Your instructions:
What follows is a set of entries. Repeat them exactly, but not their pictures.

Records for the task:
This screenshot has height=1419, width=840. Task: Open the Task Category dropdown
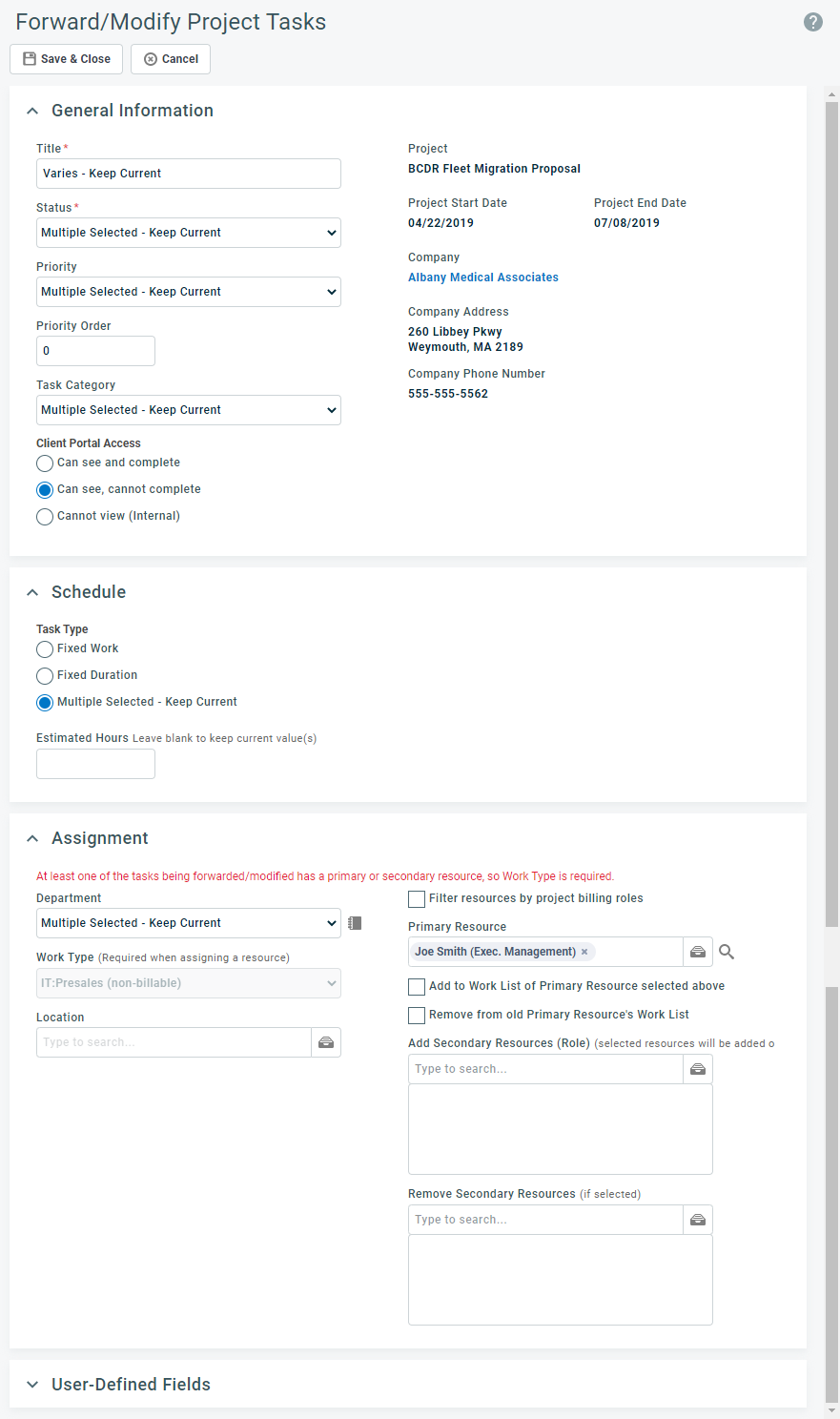189,410
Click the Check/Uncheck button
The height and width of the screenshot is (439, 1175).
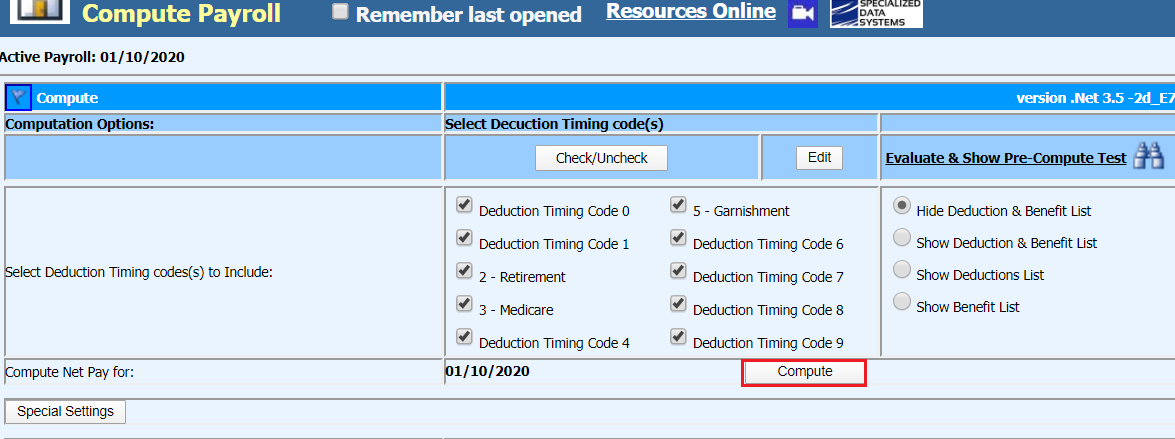pos(601,158)
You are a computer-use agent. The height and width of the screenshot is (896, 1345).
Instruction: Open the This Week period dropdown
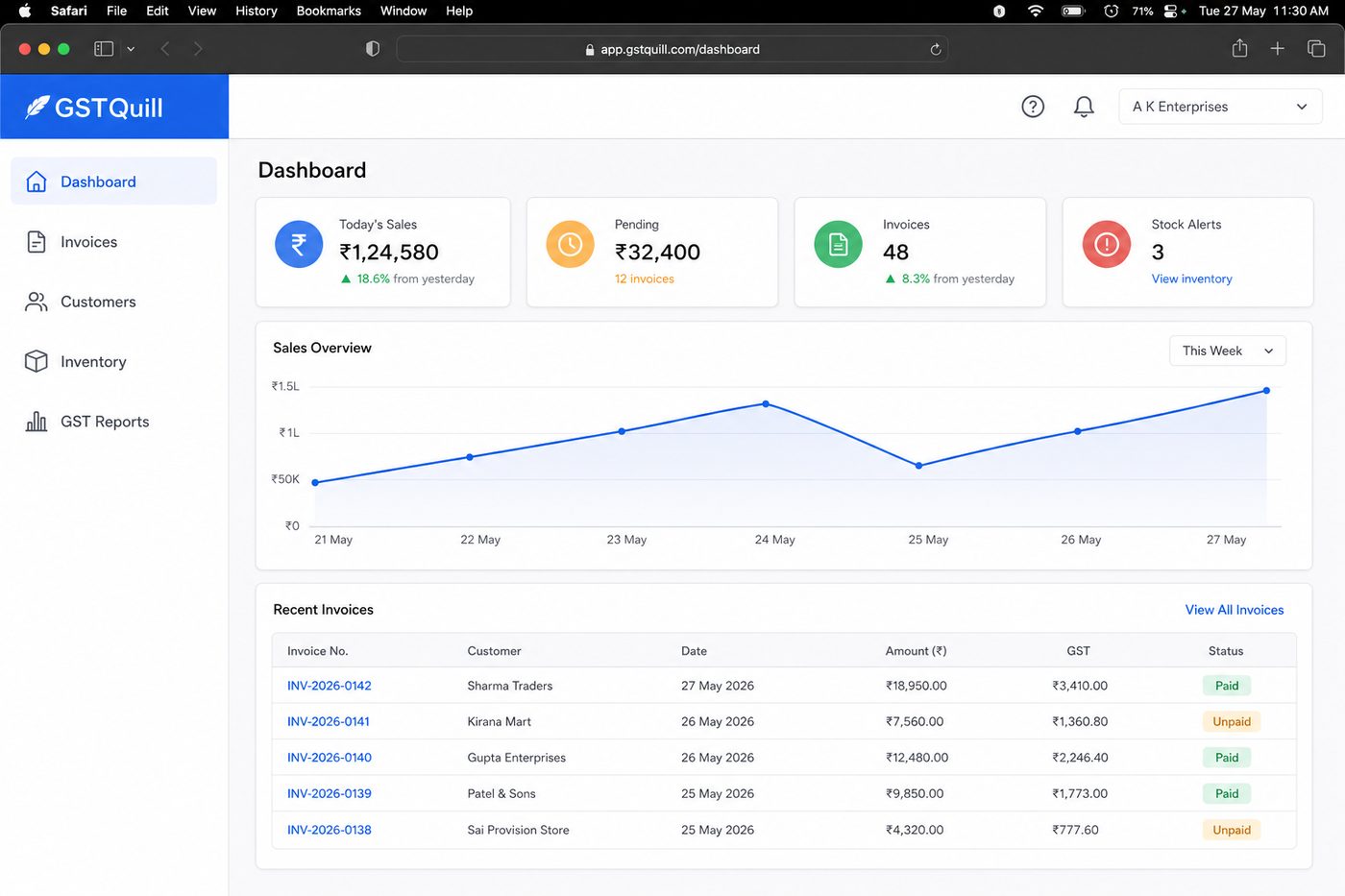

Output:
This screenshot has height=1419, width=840. Task: Open the Task Category dropdown
189,410
Click the Check/Uncheck button
The height and width of the screenshot is (439, 1175).
pos(601,158)
You are a computer-use agent. The height and width of the screenshot is (896, 1345).
Instruction: Open the This Week period dropdown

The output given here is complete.